The Dixit-Vaidya family was flying to Kenya so that Kosha Vaidya could show her Canadian-born daughters the country of her birth, Manant Vaidya said, adding his parents were returning there for the first time in more than 50 years.

Manant Vaidya works for the Reuters parent company Thomson Reuters. He plans to fly to Ethiopia on Saturday and from there to Mumbai for the final rituals of the deceased.

Dixit worked at medical-testing company LifeLabs as a lab technician and as a lab professional for Public Health Ontario.
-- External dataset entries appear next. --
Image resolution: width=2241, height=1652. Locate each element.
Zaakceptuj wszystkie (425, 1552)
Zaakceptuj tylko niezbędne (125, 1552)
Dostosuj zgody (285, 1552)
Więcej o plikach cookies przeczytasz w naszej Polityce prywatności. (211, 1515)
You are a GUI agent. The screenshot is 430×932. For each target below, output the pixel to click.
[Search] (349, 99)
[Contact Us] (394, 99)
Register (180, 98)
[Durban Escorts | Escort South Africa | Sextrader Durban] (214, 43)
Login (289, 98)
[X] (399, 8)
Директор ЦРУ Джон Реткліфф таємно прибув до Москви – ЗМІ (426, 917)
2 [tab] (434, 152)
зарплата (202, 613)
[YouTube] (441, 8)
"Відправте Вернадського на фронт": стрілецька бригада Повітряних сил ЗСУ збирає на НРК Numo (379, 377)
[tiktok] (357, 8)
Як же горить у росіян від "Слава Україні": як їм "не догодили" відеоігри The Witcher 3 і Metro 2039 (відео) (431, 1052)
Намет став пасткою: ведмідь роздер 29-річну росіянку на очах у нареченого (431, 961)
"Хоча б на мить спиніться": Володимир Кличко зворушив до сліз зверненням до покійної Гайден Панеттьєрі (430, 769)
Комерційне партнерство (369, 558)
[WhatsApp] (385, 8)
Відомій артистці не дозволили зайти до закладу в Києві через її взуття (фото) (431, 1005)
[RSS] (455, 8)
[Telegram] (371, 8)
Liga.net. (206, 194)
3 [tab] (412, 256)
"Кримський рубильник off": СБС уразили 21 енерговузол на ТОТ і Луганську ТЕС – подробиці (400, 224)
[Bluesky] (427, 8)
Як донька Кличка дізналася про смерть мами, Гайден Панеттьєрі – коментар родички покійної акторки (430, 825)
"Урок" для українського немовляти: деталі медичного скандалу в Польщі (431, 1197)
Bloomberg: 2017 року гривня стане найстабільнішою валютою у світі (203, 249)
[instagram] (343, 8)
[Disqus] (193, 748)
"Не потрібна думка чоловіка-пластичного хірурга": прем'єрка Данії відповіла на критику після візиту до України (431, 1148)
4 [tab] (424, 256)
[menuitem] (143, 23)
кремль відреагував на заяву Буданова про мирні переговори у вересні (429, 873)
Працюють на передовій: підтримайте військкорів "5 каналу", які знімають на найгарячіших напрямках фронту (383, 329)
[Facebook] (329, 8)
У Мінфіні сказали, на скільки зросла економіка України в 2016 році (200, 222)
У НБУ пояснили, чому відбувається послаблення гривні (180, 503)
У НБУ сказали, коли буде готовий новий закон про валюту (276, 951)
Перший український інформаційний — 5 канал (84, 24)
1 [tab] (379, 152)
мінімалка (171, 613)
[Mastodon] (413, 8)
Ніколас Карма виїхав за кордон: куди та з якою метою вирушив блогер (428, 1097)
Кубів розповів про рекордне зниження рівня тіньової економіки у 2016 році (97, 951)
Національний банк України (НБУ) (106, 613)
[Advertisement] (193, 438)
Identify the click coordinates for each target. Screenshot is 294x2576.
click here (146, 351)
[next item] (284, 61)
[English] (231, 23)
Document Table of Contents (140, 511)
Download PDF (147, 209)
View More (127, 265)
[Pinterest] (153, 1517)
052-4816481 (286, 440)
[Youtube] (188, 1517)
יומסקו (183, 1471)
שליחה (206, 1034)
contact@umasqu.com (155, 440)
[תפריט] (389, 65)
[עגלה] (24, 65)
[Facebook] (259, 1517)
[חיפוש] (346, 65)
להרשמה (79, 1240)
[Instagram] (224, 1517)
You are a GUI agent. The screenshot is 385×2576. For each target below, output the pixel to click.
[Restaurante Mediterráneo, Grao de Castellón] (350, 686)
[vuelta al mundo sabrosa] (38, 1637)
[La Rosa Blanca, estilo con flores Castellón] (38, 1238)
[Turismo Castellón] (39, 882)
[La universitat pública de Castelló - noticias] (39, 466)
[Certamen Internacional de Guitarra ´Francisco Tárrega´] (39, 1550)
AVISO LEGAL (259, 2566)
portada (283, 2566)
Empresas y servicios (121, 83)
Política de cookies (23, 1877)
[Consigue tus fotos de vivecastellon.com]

In email statements, both remembered his helpful and pleasant demeanor, his sense of humour and his dedication to family.

Kosha Vaidya had been a human resources adviser for the Canadian Hearing Society since 2017, the organisation said in a website statement, adding she would be “remembered for her intelligence, professionalism and dynamic personality.” Investigators in France took possession of the crashed Ethiopian Airlines jet’s black boxes on Thursday, seeking clues into a disaster that has grounded Boeing’s global 737 MAX fleet and left scores of families mourning and angry.

Relatives of the dead stormed out of a meeting with Ethiopian Airlines on Thursday, decrying a lack of transparency, while others made the painful trip to the crash scene.

“I can’t find you! Where are you?” said one Ethiopian woman, draped in traditional white mourning shawl, as she held a framed portrait of her brother in the charred and debris-strewn field.